START Extracted data

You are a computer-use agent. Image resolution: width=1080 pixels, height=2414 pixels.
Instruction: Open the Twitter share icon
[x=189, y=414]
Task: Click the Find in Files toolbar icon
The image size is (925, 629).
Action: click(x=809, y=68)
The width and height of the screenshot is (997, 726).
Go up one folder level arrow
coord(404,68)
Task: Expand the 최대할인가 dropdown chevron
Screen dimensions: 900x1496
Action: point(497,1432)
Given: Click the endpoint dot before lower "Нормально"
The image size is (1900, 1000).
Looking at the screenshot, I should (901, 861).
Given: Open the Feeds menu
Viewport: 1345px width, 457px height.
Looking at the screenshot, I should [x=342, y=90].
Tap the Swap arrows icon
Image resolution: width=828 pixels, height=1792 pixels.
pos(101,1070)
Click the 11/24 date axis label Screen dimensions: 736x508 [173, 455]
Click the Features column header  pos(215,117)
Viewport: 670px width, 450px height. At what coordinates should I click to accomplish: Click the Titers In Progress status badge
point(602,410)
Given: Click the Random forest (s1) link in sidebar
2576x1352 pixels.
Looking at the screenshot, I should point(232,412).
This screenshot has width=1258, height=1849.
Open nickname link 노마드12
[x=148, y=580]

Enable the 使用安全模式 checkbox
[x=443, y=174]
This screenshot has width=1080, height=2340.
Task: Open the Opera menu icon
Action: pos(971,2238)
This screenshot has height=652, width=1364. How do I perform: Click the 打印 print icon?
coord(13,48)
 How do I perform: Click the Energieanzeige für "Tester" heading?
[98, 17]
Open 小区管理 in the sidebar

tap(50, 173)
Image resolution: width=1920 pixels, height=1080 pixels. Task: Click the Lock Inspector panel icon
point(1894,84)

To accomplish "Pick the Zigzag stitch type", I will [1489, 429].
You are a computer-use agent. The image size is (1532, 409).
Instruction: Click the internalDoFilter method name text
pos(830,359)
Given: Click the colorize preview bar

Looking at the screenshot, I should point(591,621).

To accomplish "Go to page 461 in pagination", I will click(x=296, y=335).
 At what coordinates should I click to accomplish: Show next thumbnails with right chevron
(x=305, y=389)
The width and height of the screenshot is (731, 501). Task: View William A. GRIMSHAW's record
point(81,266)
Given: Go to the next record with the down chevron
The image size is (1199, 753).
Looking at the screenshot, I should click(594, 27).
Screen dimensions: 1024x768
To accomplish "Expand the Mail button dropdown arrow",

END Extracted data

No line may be left out; the records are to be transcribed in full.

- _Result below_
You are a computer-use agent. Image resolution: width=1080 pixels, height=2414 pixels.
Instruction: Open the Twitter share icon
[x=189, y=414]
Task: Click the Find in Files toolbar icon
The image size is (925, 629).
Action: click(x=809, y=68)
The width and height of the screenshot is (997, 726).
Go up one folder level arrow
coord(404,68)
Task: Expand the 최대할인가 dropdown chevron
Screen dimensions: 900x1496
Action: point(497,1432)
Given: Click the endpoint dot before lower "Нормально"
The image size is (1900, 1000).
Looking at the screenshot, I should (901, 861).
Given: Open the Feeds menu
Viewport: 1345px width, 457px height.
Looking at the screenshot, I should [x=342, y=90].
Tap the Swap arrows icon
Image resolution: width=828 pixels, height=1792 pixels.
pos(101,1070)
Click the 11/24 date axis label Screen dimensions: 736x508 [173, 455]
Click the Features column header  pos(215,117)
Viewport: 670px width, 450px height. At what coordinates should I click to accomplish: Click the Titers In Progress status badge
point(602,410)
Given: Click the Random forest (s1) link in sidebar
2576x1352 pixels.
Looking at the screenshot, I should point(232,412).
This screenshot has width=1258, height=1849.
Open nickname link 노마드12
[x=148, y=580]

Enable the 使用安全模式 checkbox
[x=443, y=174]
This screenshot has width=1080, height=2340.
Task: Open the Opera menu icon
Action: pos(971,2238)
This screenshot has height=652, width=1364. How do I perform: Click the 打印 print icon?
coord(13,48)
 How do I perform: Click the Energieanzeige für "Tester" heading?
[98, 17]
Open 小区管理 in the sidebar

tap(50, 173)
Image resolution: width=1920 pixels, height=1080 pixels. Task: Click the Lock Inspector panel icon
point(1894,84)

To accomplish "Pick the Zigzag stitch type", I will [1489, 429].
You are a computer-use agent. The image size is (1532, 409).
Instruction: Click the internalDoFilter method name text
pos(830,359)
Given: Click the colorize preview bar

Looking at the screenshot, I should point(591,621).

To accomplish "Go to page 461 in pagination", I will click(x=296, y=335).
 At what coordinates should I click to accomplish: Show next thumbnails with right chevron
(x=305, y=389)
The width and height of the screenshot is (731, 501). Task: View William A. GRIMSHAW's record
point(81,266)
Given: Go to the next record with the down chevron
The image size is (1199, 753).
Looking at the screenshot, I should click(594, 27).
Screen dimensions: 1024x768
To accomplish "Expand the Mail button dropdown arrow",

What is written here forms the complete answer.